A spring whose unstretched length is $$l$$ has a force constant k. The spring is cut into two pieces of unstretched lengths $$l_1$$ and $$l_2$$ where, $$l_1 = nl_2$$ and n is an integer. The ratio $$k_1/k_2$$ of the corresponding force constants, k$$_1$$ and k$$_2$$ will be:

We begin with the basic property of a uniform spring: its force constant (spring constant) $$k$$ is inversely proportional to its natural or unstretched length $$l$$. In other words, for any piece cut from the same spring, the product $$k \, l$$ remains constant. We can write this as

$$k \, l = \text{constant} \qquad \text{(for a given uniform spring)}$$

Let this constant be denoted by $$C$$, so that for the original full spring we have

$$k \, l = C \quad -(1)$$

Now the spring is cut into two parts. Their natural lengths are stated to be $$l_1$$ and $$l_2$$, and the problem tells us that

$$l_1 = n \, l_2 \qquad \text{where } n \text{ is an integer.} \quad -(2)$$

Because both pieces come from the same original spring, each piece must satisfy the same relation (1). Hence for the first piece we can write

$$k_1 \, l_1 = C \quad -(3)$$

and for the second piece we can similarly write

$$k_2 \, l_2 = C. \quad -(4)$$

From equation (3) we isolate $$k_1$$:

$$k_1 = \dfrac{C}{l_1}. \quad -(5)$$

From equation (4) we isolate $$k_2$$:

$$k_2 = \dfrac{C}{l_2}. \quad -(6)$$

We are asked to find the ratio $$\dfrac{k_1}{k_2}$$. Dividing (5) by (6) we get

$$\dfrac{k_1}{k_2} = \dfrac{C/l_1}{C/l_2} = \dfrac{l_2}{l_1}. \quad -(7)$$

Now we substitute the relation between the lengths from equation (2).
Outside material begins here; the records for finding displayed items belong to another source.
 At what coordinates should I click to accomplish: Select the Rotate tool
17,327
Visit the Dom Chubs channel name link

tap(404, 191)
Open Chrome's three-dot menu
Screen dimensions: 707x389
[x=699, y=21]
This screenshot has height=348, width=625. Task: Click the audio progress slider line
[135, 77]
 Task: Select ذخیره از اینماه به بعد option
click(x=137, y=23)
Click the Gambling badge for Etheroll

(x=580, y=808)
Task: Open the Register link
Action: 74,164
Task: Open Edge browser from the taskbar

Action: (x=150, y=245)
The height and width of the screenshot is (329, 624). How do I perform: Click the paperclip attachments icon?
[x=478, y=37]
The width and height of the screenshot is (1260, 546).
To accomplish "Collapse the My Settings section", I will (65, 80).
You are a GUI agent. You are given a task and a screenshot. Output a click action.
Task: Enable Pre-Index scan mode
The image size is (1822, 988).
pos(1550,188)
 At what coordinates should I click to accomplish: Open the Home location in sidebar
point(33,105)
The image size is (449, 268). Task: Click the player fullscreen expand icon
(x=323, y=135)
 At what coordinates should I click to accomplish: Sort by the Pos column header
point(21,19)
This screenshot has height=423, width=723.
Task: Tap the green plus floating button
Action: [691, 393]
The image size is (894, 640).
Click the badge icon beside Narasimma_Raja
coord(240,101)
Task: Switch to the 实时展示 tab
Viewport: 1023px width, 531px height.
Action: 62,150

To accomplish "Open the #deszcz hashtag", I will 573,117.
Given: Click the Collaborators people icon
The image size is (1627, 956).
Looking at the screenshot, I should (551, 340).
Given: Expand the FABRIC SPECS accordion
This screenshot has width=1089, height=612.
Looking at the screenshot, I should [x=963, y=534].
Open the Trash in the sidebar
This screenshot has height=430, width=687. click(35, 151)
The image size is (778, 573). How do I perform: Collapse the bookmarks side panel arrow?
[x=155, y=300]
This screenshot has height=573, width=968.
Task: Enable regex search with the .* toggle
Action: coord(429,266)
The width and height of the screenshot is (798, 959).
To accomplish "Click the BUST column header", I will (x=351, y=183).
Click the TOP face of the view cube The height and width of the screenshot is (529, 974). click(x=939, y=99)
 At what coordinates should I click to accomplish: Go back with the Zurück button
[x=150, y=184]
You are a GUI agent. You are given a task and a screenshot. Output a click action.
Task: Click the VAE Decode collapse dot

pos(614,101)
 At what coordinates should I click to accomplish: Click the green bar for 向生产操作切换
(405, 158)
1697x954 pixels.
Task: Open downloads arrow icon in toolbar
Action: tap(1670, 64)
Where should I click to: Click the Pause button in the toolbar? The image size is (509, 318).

Because $$l_1 = n l_2$$, we can solve for $$l_2$$:

$$l_2 = \dfrac{l_1}{n}. \quad -(8)$$

Putting (8) into (7) gives

$$\dfrac{k_1}{k_2} = \dfrac{l_2}{l_1} = \dfrac{l_1/n}{l_1} = \dfrac{1}{n}. \quad -(9)$$

Thus the ratio of the spring constants of the two pieces is

$$\dfrac{k_1}{k_2} = \dfrac{1}{n}.$$

Comparing with the options provided, this matches Option D.

Hence, the correct answer is Option D.